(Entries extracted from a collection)
□ □ □ □ □ □ □

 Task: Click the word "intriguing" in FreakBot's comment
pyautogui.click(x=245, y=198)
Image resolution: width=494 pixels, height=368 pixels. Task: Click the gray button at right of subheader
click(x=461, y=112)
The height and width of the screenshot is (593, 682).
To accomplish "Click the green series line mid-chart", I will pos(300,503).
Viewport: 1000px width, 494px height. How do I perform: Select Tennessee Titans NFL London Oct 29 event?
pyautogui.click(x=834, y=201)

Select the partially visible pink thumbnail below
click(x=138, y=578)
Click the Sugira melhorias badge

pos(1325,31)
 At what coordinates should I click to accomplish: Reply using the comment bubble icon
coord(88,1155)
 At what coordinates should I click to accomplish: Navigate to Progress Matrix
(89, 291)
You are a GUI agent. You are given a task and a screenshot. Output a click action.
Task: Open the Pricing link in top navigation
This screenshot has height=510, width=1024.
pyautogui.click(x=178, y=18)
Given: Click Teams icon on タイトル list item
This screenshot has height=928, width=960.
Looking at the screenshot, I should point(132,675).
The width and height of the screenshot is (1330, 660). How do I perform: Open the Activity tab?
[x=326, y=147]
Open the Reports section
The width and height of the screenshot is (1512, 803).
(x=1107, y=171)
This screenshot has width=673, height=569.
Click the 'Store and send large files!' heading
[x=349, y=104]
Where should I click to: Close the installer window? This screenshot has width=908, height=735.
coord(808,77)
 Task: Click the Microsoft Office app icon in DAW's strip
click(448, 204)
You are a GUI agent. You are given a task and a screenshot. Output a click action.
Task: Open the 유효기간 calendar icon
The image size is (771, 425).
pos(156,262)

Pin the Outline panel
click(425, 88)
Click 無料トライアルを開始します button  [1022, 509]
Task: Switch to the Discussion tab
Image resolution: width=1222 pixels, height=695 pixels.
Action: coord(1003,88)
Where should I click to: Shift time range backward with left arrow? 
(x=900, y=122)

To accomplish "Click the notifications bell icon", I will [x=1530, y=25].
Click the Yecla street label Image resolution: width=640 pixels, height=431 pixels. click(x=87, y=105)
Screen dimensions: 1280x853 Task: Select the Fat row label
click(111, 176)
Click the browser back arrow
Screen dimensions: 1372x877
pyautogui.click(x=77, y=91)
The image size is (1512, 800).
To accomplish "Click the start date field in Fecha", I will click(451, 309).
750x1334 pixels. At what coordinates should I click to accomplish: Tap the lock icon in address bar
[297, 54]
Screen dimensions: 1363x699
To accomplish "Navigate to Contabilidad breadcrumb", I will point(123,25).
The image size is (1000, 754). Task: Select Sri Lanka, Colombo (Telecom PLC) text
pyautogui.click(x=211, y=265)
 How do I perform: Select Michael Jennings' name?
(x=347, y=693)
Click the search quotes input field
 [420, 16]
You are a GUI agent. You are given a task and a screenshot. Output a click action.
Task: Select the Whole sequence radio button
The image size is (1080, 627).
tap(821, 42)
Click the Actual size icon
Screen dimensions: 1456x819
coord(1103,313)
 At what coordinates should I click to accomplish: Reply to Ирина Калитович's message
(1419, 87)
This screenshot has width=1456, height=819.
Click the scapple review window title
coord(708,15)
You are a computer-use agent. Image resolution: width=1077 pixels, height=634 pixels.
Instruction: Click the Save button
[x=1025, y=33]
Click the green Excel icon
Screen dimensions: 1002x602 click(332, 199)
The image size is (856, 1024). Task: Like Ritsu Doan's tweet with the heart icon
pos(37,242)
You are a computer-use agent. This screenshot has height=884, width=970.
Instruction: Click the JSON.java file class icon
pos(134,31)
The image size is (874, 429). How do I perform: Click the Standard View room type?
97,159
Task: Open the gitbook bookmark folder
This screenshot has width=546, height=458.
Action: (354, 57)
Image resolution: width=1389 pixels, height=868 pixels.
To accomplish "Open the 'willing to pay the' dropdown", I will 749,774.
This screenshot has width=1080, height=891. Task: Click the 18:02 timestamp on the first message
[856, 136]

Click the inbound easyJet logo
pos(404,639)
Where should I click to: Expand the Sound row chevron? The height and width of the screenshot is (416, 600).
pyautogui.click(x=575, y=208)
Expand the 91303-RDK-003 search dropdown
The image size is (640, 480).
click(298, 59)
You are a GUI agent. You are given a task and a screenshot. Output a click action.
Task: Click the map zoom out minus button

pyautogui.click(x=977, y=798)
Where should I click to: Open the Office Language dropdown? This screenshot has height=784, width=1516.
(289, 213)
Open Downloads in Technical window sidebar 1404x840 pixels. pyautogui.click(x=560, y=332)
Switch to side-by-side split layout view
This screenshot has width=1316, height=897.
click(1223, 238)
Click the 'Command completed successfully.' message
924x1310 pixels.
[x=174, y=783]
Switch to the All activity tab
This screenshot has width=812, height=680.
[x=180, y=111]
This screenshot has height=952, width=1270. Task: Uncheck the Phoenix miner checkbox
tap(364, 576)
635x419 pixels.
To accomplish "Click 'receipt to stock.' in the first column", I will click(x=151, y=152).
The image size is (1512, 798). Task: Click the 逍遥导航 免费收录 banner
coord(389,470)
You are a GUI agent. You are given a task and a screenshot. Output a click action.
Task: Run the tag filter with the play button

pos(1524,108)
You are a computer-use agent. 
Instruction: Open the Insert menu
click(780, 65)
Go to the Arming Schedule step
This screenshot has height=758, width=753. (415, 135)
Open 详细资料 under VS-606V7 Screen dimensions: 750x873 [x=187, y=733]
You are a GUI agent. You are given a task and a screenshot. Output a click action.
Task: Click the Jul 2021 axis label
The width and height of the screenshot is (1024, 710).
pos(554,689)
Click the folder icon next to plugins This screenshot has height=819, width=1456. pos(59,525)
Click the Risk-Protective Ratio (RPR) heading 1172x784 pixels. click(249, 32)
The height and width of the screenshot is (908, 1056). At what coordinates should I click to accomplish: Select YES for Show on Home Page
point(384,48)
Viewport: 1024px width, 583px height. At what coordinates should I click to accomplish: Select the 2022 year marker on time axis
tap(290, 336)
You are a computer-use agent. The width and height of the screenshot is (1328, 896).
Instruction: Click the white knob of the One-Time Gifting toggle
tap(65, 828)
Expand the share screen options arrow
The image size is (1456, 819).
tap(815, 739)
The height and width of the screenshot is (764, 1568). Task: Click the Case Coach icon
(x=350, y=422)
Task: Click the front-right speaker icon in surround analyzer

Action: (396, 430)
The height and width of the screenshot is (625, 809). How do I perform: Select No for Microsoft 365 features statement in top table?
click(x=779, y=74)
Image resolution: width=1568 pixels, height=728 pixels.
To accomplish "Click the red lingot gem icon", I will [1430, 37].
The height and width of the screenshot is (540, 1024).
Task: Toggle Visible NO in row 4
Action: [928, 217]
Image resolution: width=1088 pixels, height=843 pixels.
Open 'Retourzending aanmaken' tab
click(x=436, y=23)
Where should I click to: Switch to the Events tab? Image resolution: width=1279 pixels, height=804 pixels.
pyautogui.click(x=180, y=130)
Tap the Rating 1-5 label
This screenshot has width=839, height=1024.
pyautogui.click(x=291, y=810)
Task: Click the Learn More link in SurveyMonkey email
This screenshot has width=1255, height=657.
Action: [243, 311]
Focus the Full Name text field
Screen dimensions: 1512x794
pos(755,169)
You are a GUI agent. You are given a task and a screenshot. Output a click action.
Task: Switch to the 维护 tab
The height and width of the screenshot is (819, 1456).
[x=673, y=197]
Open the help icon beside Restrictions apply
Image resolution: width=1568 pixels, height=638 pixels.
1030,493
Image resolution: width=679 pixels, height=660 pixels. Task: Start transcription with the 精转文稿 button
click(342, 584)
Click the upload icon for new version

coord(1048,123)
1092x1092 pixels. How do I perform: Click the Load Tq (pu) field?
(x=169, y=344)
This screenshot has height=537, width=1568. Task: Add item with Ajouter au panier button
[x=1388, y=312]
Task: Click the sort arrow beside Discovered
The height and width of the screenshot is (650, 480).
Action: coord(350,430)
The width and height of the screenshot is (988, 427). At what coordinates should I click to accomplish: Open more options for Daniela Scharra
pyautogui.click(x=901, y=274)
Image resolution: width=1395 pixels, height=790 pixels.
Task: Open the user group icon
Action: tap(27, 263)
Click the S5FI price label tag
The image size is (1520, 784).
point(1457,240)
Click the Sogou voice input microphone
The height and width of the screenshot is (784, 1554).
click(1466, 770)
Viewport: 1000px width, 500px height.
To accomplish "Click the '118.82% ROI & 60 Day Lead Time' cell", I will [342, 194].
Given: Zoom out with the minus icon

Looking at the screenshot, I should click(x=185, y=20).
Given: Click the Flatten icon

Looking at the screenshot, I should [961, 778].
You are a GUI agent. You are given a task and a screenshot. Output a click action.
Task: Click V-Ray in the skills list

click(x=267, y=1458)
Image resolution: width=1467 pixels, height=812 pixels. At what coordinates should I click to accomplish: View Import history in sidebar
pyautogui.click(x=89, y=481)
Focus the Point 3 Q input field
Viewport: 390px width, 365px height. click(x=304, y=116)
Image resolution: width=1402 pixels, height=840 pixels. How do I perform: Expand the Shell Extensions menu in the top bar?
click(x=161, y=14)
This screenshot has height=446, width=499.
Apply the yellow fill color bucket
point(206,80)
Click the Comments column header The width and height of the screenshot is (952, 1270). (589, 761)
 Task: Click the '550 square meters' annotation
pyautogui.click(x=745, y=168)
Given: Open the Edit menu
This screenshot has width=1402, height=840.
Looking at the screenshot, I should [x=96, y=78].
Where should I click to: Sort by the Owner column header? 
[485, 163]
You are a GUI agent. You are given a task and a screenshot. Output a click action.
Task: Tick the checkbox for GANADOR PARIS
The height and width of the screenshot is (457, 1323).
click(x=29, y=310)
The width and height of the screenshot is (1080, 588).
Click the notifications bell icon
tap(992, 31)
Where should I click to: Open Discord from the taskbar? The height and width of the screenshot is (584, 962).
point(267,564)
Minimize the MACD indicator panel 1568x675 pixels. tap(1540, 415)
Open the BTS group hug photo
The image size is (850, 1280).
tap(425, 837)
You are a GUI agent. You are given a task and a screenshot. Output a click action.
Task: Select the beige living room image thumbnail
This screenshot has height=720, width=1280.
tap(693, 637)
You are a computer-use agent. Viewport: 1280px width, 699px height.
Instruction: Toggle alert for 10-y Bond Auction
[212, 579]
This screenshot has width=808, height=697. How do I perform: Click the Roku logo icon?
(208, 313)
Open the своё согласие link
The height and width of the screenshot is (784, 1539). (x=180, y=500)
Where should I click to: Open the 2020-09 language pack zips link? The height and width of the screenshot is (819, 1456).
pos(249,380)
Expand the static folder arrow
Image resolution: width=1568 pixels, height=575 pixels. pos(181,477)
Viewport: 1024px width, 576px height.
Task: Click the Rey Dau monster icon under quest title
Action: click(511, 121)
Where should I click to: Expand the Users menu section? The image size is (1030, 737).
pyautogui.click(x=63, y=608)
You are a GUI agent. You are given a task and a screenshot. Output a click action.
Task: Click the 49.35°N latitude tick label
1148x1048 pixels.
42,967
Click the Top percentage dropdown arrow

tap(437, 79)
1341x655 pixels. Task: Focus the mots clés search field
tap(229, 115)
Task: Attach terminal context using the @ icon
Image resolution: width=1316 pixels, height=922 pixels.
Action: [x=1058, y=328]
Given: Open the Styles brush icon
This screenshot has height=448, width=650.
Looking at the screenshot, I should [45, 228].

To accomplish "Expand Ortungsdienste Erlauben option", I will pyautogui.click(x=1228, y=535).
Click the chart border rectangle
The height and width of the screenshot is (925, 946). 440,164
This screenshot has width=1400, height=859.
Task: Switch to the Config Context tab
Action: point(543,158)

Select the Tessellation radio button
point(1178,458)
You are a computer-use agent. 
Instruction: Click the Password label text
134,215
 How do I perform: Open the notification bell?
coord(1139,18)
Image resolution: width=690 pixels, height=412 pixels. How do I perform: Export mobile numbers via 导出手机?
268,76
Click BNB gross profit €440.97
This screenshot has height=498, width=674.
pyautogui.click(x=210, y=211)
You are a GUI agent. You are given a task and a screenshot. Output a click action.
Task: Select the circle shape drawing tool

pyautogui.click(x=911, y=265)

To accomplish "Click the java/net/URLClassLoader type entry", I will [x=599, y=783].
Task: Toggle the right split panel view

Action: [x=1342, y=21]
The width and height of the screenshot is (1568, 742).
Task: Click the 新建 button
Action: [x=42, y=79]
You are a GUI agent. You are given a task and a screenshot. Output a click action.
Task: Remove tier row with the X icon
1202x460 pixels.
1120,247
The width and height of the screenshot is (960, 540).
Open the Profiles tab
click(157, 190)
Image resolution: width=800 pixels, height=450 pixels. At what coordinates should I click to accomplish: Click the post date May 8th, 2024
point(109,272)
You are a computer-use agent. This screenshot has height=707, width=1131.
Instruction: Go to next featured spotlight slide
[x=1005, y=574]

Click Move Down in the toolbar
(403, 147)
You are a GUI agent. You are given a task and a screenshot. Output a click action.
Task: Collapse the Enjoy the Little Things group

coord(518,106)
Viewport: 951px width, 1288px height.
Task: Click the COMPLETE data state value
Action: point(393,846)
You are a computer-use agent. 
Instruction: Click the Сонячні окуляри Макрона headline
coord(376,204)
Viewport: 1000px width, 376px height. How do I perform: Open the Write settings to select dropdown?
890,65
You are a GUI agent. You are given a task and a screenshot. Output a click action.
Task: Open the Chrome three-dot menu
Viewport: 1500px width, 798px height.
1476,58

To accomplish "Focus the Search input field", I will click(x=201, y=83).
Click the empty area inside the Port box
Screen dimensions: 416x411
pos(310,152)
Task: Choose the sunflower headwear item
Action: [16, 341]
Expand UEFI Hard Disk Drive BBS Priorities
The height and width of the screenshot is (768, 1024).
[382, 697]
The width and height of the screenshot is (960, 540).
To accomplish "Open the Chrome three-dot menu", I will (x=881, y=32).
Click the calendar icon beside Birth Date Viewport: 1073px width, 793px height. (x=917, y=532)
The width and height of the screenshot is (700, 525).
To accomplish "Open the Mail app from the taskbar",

□ □ □ □ □ □ □

:: EXERCISE GOAL ::
Please edit the entries from the line with "This screenshot has width=808, height=697." up to and including the line with "The height and width of the screenshot is (784, 1539).", swapping "Roku logo icon" for "Roku logo button" and changing nothing else. Give back only those lines.

:: COMPLETED EXERCISE ::
This screenshot has width=808, height=697. How do I perform: Click the Roku logo button?
(208, 313)
Open the своё согласие link
The height and width of the screenshot is (784, 1539). (x=180, y=500)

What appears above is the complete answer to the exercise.